**Objectif 1**
Recopiez mot pour mot les lignes de la liste ci-dessous, en commençant à celle qui contient « You are a GUI » et en terminant à celle qui contient « tap(1224, 284) », ces deux lignes comprises. N'incluez pas les images dans votre réponse.

##### Extrait du document #####

Rendu célèbre grâce à ses modifications de grands classiques de la pédale, Robert Keeley peut se targuer d’avoir créé avec Keeley Electronics l’une des marques « boutique » les plus attractives du monde de la guitare.
Particulièrement actif, le fabricant ajoute régulièrement des produits à son catalogue, et ces derniers mois ont vu apparaître un nouveau type de machine pour Keeley : les multi-effets. Cela avait notamment débuté avec les trois « Workstation » regroupant au sein d’un même boîtier différentes pédales du constructeur. Puis, c’est la Monterey qui fit son apparition, avec une promesse : réunir les effets favoris de Jimi Hendrix et se rapprocher du son du maître. Alors qu’enfin des exemplaires viennent de débarquer en France, on passe au crible cette alléchante pédale. Enfilez votre veste d’officier, nouez votre bandana, on file en Californie !
18 juin 1967
La Monterey tire évidemment son nom du fameux festival américain. Événement symbolique de la contre-culture des années 60, le mythique concert posa les jalons d’une nouvelle façon d’envisager les rassemblements musicaux. Mais notre pédale ne fait pas qu’emprunter son nom au festival. Elle reprend également l’esthétique de la Stratocaster brûlée par Jimi Hendrix lors de sa prestation. D’ailleurs, visuellement, la pédale est plutôt réussie. Mais les finitions manquent clairement de soin ! L’impression des petits dessins et des différentes indications est en effet légèrement décalée sur l’exemplaire que j’ai reçu. Ce n’est pas bien grave, mais l’on est en droit d’attendre un peu mieux de la part d’un produit qui représente tout de même un investissement conséquent (413 € officiellement, mais des magasins la proposent moins chère).

#####

**Objectif 2**
D'après l'extrait du document, quel est le prix officiel de la pédale Monterey ?

##### Données fournies #####

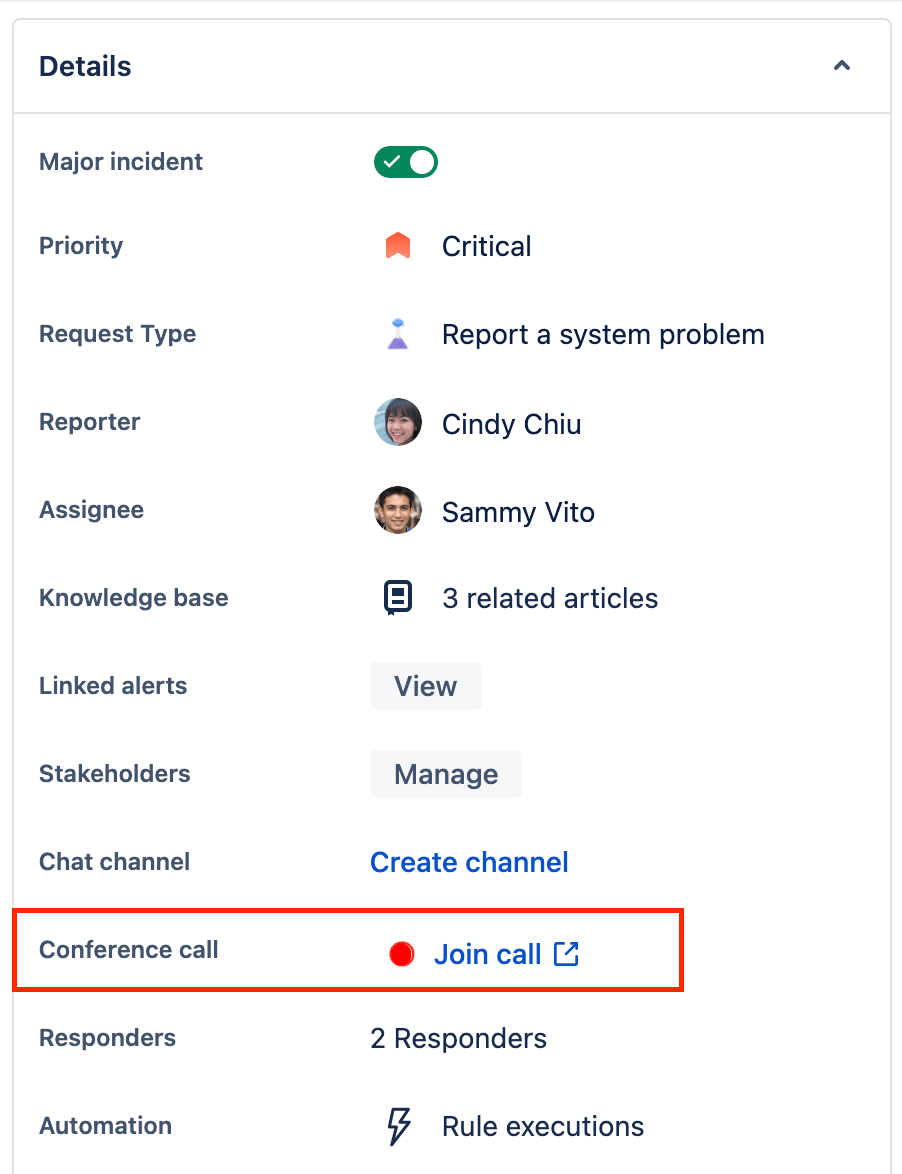
Task: Turn off the Major incident toggle
Action: (405, 161)
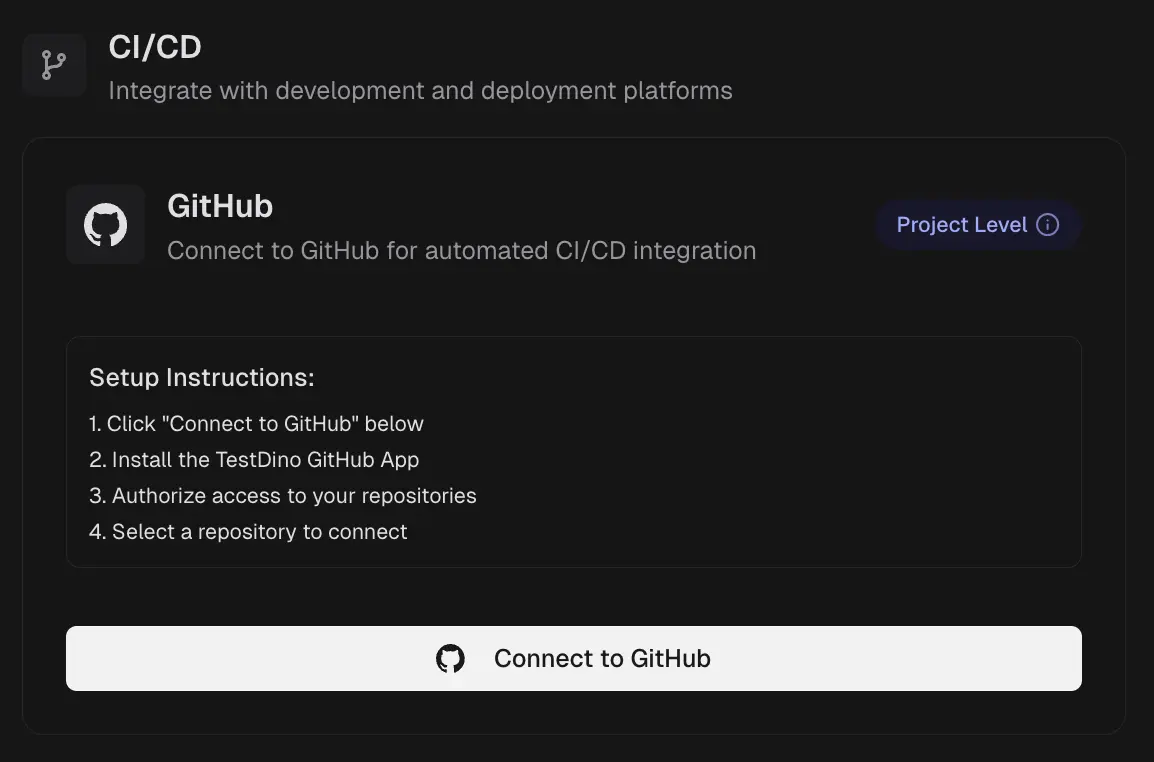Screen dimensions: 1154x762
Task: Click the Project Level badge label
Action: click(961, 225)
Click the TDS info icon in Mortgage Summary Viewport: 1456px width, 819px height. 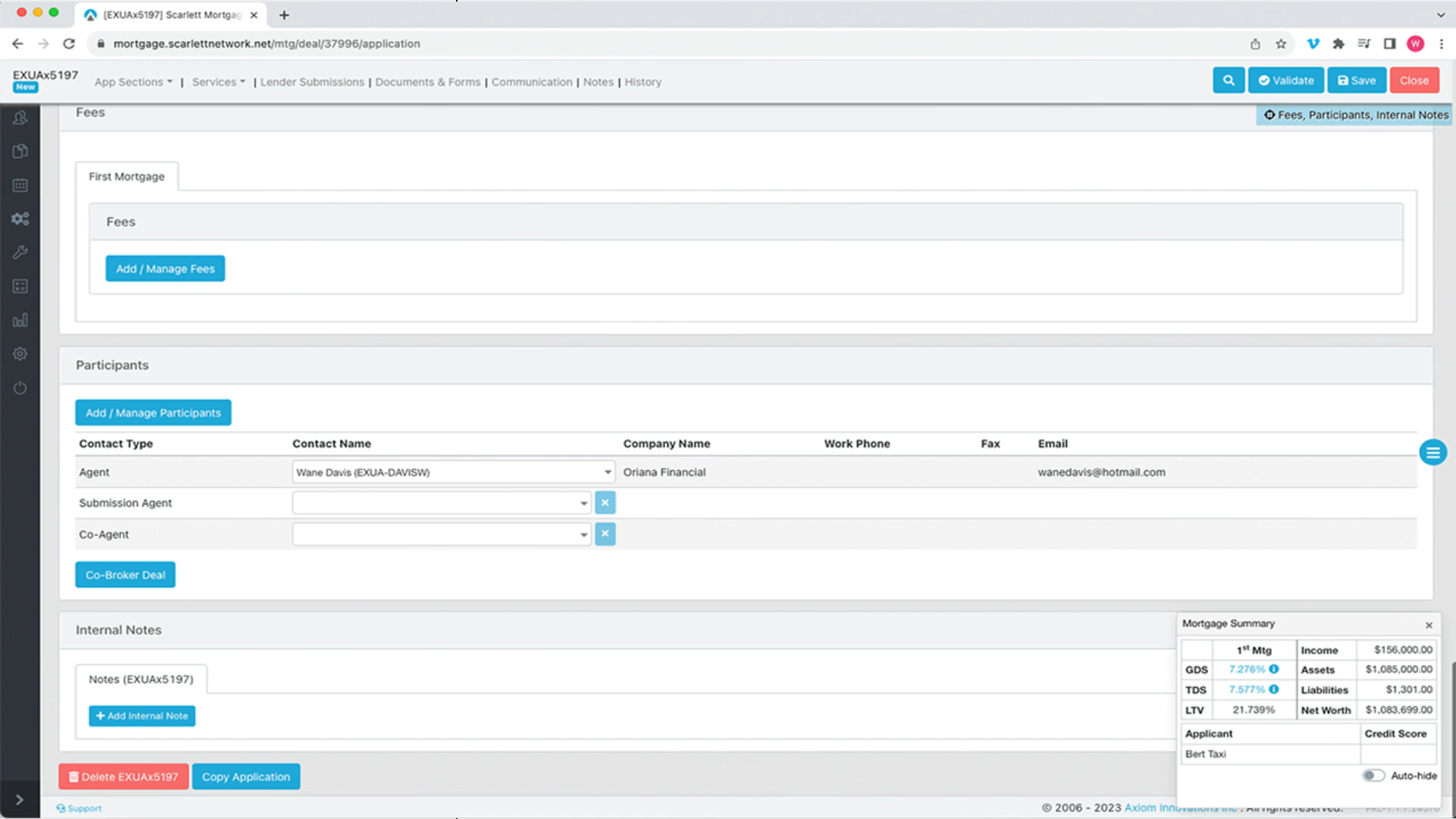tap(1274, 689)
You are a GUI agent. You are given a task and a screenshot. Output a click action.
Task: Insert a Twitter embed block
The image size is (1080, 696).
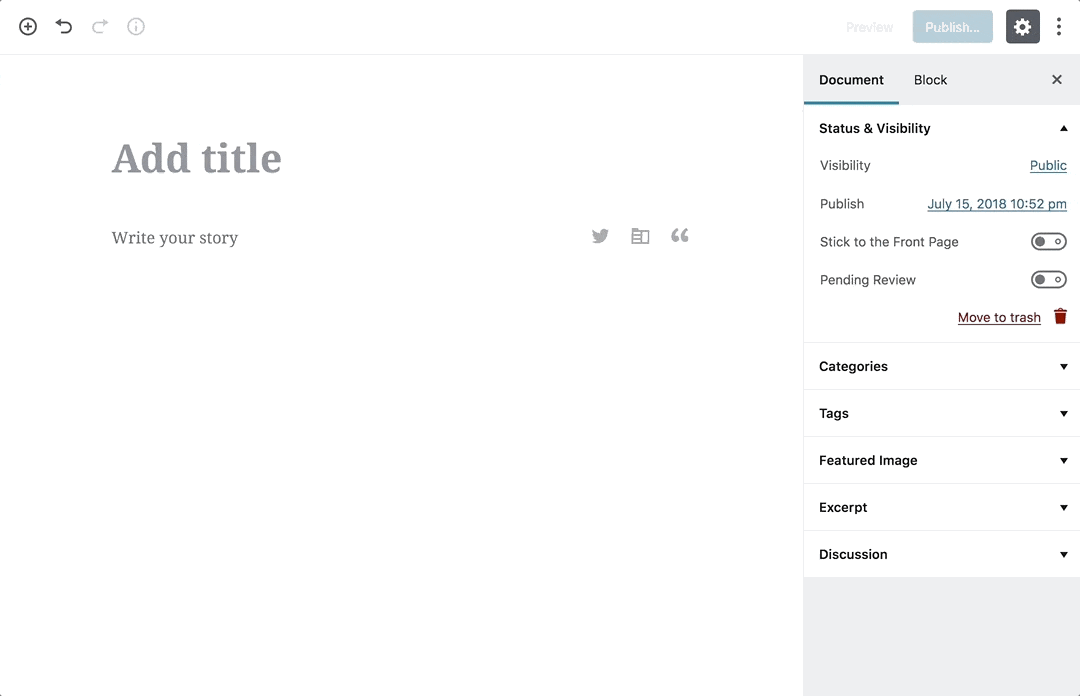pyautogui.click(x=600, y=236)
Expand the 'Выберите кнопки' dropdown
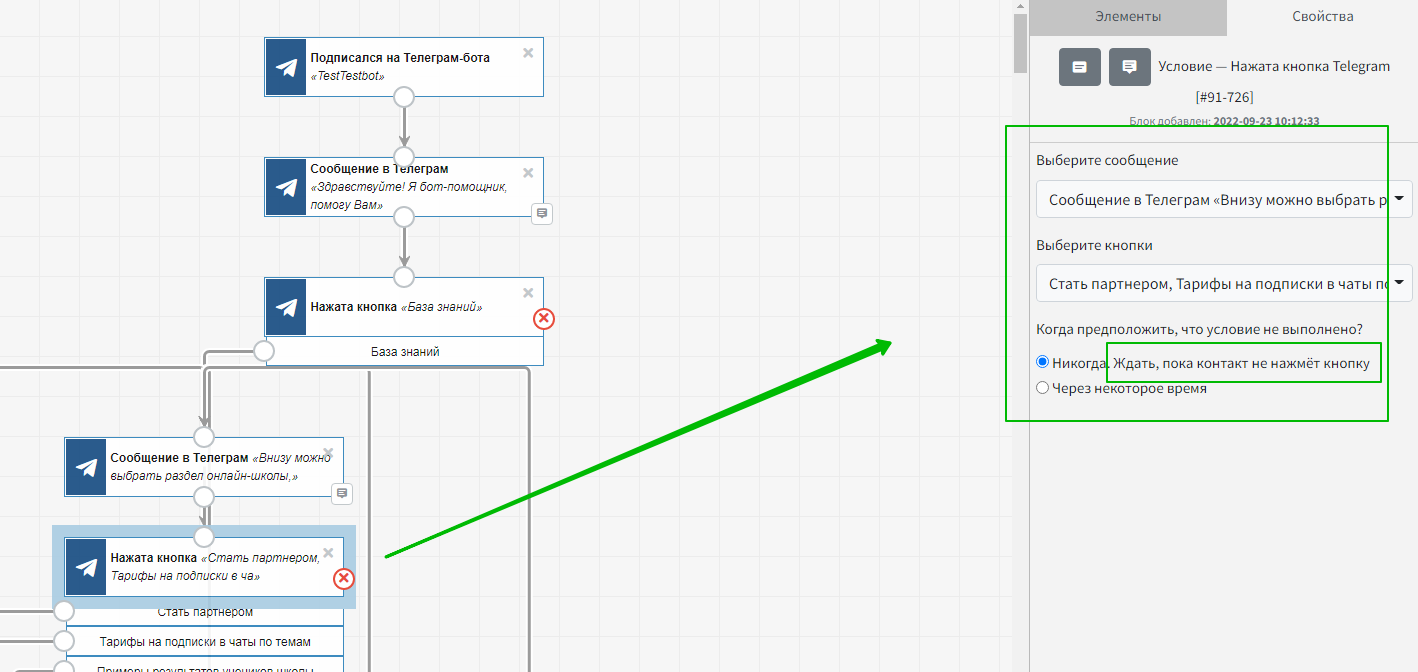 tap(1224, 284)
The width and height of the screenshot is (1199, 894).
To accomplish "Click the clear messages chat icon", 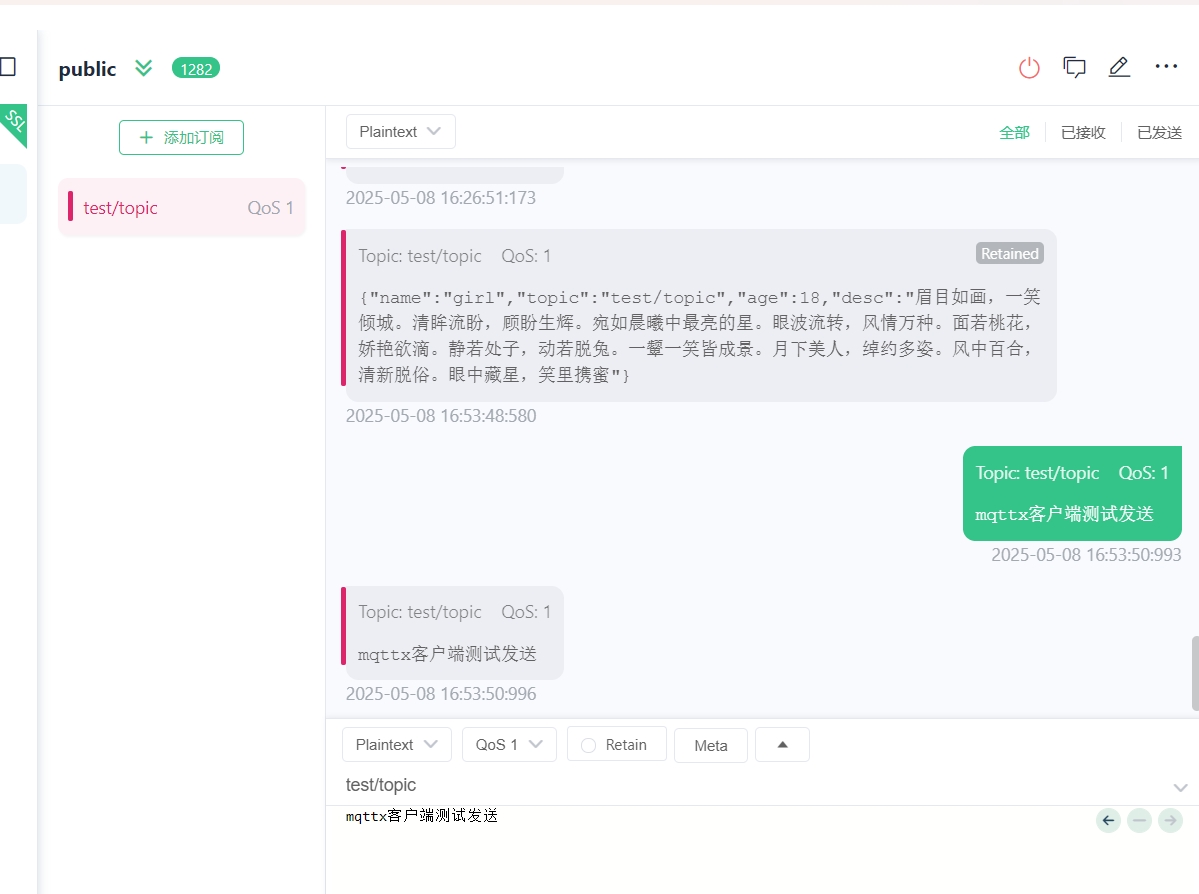I will click(x=1074, y=67).
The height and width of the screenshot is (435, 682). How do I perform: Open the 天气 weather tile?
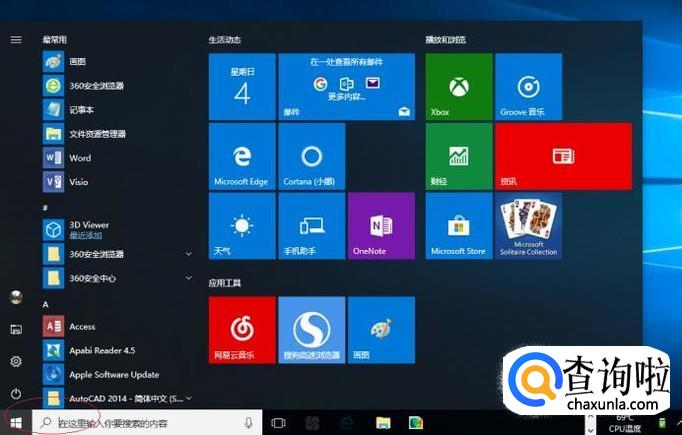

#####

**Réponse complète 1**
You are a GUI agent. You are given a task and a screenshot. Output a click action.
Task: Insert a Twitter embed block
The image size is (1080, 696).
pyautogui.click(x=600, y=236)
Expand the 'Выберите кнопки' dropdown
 tap(1224, 284)

**Réponse complète 2**
Son prix officiel est de 413 €.